Greylist Roles

Greylist feature enables the network administrator to choose usernames whose identity is not required to be maintained. When these usernames are added to greylist, the Identity Management module does not create an identity when these users log on.

This will be useful in a scenario wherein multiple users log in from same device at the same time. For example, actual user has logged into computer after Kerberos authentication. Later, Anti-Virus Agent (AVAgent) software starts within the same computer and does Kerberos authentication.

This will result in losing actual user identity and creating identity for AVAgent. Configuring AVAgent's username in greylist will prevent the above situation and actual user identity along with policies will be retained when AVAgent user logs in.

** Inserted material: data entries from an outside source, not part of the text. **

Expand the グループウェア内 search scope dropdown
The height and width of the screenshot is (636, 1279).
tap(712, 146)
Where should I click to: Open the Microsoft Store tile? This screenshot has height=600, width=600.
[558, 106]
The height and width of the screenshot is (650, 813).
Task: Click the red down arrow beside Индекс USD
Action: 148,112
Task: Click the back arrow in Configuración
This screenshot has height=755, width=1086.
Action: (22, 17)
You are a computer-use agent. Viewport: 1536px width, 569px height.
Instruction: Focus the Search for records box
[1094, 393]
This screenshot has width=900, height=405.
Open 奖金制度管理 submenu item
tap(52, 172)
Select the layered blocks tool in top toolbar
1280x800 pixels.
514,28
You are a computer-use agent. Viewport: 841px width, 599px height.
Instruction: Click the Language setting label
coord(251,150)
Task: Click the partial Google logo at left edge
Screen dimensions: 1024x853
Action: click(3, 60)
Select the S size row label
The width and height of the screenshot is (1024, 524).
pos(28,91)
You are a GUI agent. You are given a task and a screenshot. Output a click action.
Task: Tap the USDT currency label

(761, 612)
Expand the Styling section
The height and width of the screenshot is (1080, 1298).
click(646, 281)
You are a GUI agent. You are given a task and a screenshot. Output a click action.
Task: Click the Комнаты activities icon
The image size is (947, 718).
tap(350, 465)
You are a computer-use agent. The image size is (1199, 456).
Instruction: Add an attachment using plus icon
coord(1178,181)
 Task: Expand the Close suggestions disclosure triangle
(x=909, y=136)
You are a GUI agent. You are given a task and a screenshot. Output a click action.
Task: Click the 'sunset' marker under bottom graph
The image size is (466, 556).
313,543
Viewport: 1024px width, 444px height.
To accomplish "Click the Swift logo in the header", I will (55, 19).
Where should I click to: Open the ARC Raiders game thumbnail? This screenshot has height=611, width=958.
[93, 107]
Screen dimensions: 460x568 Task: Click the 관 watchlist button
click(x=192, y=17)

List Precedence Configuration

Greylist entries have higher precedence over blacklist and whitelist entries by default. This means that IDM consults with greylist first, upon detection of user, and then decides if the identity needs to be created. If there is no matching greylist entry, IDM proceeds with role identification for the user. However, greylist precedence is configurable. The following are three possibilities for greylist precedence configuration:
  • greylist, blacklist, whitelist

  • blacklist, greylist, whitelist

  • blacklist, whitelist, greylist

At this time, blacklist always has precendence over whitelist. To change list precedence, disable IDM first. Disabling IDM is required since reverting roles and revoking policies due to greylist entries may increase processing load. When precedence configuration is changed, each entry present in the list with lower precedence (new precedence) is checked with each entry present in all the lists with higher precedence. If any existing entry becomes ineffective, details of those entries are displayed at the CLI prompt.